Find the API documentation at https://kmeans_smote.readthedocs.io. As this project follows the imbalanced-learn API, the imbalanced-learn documentation might also prove helpful.
import numpy as np
from imblearn.datasets import fetch_datasets
from kmeans_smote import KMeansSMOTE
datasets = fetch_datasets(filter_data=['oil'])
X, y = datasets['oil']['data'], datasets['oil']['target']
[print('Class {} has {} instances'.format(label, count))
for label, count in zip(*np.unique(y, return_counts=True))]

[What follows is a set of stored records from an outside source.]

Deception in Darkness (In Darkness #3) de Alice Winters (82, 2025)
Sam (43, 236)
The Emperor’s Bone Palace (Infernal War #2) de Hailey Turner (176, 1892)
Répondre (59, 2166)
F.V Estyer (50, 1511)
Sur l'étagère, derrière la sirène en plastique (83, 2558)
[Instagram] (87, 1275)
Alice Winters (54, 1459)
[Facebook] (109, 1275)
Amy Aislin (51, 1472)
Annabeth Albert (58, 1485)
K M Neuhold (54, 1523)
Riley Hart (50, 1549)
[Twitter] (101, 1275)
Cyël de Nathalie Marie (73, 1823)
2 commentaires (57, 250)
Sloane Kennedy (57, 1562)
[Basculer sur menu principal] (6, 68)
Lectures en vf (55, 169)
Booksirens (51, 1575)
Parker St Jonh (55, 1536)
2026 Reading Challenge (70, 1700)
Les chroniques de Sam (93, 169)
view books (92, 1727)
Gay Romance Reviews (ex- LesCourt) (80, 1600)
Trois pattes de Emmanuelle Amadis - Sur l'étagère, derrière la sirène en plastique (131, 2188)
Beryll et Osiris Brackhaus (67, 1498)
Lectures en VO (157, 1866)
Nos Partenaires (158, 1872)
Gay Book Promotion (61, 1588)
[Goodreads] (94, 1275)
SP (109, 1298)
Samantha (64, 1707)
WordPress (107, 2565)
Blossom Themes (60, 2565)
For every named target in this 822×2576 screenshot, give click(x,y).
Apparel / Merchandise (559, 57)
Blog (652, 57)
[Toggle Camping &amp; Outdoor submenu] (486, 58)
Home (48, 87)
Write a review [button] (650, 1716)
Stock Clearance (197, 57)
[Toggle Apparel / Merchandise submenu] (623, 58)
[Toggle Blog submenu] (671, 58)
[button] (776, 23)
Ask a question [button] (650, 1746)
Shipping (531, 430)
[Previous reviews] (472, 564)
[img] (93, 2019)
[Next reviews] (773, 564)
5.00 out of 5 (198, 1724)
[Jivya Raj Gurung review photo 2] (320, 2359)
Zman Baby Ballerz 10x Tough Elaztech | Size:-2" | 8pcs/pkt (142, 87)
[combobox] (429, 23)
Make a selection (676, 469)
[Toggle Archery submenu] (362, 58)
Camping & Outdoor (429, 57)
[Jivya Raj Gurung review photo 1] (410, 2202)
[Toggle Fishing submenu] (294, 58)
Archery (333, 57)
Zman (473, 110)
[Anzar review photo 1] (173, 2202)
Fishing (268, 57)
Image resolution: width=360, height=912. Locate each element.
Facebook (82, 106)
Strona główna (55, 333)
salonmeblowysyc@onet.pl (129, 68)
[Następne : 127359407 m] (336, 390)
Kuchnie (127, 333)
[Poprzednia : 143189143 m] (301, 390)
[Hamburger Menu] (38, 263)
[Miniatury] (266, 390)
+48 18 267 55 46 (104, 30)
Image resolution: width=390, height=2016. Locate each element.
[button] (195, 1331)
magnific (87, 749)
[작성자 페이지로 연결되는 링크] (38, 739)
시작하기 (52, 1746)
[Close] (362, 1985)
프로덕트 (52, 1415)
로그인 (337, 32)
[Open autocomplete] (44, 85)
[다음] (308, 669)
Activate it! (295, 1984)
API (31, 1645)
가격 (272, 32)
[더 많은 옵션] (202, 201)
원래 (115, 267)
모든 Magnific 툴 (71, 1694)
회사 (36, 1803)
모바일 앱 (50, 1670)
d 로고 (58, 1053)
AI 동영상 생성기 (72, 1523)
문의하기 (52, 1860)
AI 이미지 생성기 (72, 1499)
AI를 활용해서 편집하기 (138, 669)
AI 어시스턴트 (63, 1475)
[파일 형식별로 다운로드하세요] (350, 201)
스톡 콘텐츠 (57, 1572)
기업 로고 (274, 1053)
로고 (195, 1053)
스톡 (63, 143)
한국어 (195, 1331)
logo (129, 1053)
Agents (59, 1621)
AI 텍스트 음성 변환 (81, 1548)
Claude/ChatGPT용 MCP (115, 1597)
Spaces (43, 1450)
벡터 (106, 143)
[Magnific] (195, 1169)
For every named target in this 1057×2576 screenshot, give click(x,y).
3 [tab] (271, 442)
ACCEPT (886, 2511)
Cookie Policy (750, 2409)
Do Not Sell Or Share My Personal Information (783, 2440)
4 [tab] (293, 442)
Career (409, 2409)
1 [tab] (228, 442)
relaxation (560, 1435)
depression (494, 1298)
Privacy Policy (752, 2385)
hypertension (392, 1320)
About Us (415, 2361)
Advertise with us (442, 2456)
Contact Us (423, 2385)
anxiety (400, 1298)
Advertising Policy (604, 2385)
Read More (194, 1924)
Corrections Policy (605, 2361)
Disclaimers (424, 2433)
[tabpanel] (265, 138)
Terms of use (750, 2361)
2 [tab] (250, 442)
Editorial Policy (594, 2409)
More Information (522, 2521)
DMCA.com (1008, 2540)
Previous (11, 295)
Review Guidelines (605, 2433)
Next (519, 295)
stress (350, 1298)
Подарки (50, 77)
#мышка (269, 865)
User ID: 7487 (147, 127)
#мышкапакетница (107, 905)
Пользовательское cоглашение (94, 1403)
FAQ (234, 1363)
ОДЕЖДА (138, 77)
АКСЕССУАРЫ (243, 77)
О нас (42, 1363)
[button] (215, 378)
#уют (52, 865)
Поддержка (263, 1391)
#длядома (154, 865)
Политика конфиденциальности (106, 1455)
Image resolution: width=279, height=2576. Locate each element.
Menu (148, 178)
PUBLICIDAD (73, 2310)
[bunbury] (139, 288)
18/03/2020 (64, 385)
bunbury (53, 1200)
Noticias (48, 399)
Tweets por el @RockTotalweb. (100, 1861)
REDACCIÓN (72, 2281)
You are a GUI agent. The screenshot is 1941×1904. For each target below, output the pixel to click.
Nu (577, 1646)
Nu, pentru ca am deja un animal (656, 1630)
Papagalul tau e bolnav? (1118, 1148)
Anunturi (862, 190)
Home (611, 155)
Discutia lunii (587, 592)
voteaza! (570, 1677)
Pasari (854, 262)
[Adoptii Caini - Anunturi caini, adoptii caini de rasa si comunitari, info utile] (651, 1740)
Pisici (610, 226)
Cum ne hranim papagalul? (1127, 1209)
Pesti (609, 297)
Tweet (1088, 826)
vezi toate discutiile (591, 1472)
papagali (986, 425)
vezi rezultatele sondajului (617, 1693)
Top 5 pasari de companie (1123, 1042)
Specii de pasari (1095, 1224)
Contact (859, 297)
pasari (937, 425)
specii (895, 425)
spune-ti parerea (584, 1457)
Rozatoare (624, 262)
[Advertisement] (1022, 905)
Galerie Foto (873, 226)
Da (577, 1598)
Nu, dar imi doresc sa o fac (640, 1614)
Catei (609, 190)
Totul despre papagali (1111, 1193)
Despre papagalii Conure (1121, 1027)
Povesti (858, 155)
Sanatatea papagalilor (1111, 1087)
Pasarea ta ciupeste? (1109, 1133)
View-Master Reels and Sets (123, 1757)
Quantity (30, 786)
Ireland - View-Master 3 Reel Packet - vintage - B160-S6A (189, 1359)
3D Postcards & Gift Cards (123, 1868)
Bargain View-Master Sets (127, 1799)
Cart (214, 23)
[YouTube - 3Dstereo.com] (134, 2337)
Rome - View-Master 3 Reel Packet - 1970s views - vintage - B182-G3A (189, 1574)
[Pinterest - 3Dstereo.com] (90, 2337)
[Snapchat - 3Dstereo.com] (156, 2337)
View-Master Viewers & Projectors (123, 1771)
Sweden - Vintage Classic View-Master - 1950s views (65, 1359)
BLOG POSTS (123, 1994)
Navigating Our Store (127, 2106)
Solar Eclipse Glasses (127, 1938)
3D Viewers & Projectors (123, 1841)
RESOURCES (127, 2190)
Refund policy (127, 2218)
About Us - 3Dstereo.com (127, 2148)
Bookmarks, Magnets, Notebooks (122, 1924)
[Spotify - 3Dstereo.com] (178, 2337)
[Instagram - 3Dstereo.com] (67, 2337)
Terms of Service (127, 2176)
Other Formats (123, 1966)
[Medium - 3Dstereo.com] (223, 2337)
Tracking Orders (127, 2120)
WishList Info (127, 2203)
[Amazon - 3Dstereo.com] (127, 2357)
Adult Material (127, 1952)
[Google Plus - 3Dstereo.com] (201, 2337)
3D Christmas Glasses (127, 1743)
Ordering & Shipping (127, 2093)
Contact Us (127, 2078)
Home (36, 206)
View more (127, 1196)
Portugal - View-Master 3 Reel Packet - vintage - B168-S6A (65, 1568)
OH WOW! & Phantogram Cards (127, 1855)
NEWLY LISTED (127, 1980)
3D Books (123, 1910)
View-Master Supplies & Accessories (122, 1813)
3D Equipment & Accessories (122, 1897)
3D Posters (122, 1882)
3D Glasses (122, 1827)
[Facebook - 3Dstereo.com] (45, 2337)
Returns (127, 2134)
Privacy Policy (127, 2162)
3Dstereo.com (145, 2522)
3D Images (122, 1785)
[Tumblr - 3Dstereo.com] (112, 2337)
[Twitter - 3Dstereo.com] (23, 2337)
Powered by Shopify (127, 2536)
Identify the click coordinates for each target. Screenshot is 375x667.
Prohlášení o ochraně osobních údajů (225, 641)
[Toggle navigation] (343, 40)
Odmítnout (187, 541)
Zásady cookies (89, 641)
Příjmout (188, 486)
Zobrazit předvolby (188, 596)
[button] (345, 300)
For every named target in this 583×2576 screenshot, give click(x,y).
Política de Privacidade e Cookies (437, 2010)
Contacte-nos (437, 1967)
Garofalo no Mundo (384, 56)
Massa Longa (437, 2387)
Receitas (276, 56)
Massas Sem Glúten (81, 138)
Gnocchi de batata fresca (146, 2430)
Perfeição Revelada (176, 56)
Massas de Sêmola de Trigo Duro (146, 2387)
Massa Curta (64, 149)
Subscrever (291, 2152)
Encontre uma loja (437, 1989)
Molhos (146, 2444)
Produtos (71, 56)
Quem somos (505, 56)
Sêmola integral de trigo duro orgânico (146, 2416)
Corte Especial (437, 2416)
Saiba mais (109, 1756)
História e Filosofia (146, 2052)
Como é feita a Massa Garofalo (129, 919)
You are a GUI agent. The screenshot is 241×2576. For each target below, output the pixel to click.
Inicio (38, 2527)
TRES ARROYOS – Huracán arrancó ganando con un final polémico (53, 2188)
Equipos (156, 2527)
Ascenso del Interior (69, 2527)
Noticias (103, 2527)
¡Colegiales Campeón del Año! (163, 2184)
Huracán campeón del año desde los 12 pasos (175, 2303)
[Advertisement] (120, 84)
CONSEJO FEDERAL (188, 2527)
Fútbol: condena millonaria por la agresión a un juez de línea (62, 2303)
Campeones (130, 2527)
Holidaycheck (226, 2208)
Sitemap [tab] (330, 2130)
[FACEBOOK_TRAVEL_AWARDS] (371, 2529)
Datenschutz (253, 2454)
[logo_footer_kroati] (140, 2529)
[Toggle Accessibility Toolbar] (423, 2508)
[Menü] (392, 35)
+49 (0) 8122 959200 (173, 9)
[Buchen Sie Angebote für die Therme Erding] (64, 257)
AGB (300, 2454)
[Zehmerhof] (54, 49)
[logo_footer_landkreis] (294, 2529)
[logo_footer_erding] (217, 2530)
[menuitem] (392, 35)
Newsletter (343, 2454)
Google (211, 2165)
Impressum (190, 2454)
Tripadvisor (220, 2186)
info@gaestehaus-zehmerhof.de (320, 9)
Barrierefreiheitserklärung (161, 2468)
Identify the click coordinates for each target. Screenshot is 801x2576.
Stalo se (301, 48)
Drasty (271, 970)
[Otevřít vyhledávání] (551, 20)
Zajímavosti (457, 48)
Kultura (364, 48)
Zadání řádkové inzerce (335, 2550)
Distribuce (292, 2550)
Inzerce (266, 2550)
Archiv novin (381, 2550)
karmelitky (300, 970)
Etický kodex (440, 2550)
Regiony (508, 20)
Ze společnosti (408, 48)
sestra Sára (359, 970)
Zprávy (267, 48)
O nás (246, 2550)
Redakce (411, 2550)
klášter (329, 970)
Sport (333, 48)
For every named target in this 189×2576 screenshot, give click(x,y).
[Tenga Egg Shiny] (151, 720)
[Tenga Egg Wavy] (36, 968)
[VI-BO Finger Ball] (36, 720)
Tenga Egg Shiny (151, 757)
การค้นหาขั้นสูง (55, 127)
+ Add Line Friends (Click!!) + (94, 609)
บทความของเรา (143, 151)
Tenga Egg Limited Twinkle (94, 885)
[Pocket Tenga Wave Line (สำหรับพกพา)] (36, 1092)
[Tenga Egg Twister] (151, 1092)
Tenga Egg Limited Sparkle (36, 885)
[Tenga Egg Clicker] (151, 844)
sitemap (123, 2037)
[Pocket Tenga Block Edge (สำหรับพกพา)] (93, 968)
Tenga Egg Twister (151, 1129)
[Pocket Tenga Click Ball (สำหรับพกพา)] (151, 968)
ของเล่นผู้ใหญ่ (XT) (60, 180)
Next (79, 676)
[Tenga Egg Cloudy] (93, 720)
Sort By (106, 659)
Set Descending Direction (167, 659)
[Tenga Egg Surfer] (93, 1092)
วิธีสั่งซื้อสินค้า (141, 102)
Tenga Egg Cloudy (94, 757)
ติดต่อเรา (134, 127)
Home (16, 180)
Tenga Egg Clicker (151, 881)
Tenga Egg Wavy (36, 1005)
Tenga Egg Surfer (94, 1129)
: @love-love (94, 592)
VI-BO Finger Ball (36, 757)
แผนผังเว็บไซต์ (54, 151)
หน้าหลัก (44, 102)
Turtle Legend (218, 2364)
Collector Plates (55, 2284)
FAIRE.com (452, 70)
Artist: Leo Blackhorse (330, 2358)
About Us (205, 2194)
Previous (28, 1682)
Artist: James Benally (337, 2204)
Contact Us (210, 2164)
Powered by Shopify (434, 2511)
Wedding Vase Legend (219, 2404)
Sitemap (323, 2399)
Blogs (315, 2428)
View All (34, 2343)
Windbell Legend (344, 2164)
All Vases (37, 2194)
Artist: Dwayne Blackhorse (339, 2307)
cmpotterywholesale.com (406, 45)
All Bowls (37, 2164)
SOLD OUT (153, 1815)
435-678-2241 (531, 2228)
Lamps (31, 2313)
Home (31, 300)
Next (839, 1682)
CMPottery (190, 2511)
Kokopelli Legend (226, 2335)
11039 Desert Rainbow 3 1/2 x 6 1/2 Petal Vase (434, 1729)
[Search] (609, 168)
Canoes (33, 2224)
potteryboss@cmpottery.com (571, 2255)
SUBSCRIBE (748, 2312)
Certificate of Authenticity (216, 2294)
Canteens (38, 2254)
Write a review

kmeans_smote = KMeansSMOTE(
kmeans_args={
'n_clusters': 100
},
smote_args={
'k_neighbors': 10
}
)
X_resampled, y_resampled = kmeans_smote.fit_sample(X, y)
[print('Class {} has {} instances after oversampling'.format(label, count))
for label, count in zip(*np.unique(y_resampled, return_counts=True))]
Expected Output:
Class -1 has 896 instances Class 1 has 41 instances Class -1 has 896 instances after oversampling Class 1 has 896 instances after oversampling
Take a look at imbalanced-learn pipelines for efficient usage with cross-validation.
K-means SMOTE works in three steps:
- Cluster the entire input space using k-means [1].
- Distribute the number of samples to generate across clusters:
- Filter out clusters which have a high number of majority class samples.
- Assign more synthetic samples to clusters where minority class samples are sparsely distributed.
- Oversample each filtered cluster using SMOTE [2].
Please feel free to submit an issue if things work differently than
expected. Pull requests are also welcome - just make sure that tests are
green by running pytest
before submitting.
If you use k-means SMOTE in a scientific publication, we would appreciate citations to the following paper:
@article{kmeans_smote, title = {Oversampling for Imbalanced Learning Based on K-Means and SMOTE}, author = {Last, Felix and Douzas, Georgios and Bacao, Fernando}, year = {2017}, archivePrefix = "arXiv", eprint = "1711.00837", primaryClass = "cs.LG" }
[1] MacQueen, J. “Some Methods for Classification and Analysis of Multivariate Observations.” Proceedings of the Fifth Berkeley Symposium on Mathematical Statistics and Probability, 1967, p. 281-297.
[2] Chawla, Nitesh V., et al. “SMOTE: Synthetic Minority over-Sampling Technique.” Journal of Artificial Intelligence Research, vol. 16, Jan. 2002, p. 321357, doi:10.1613/jair.953.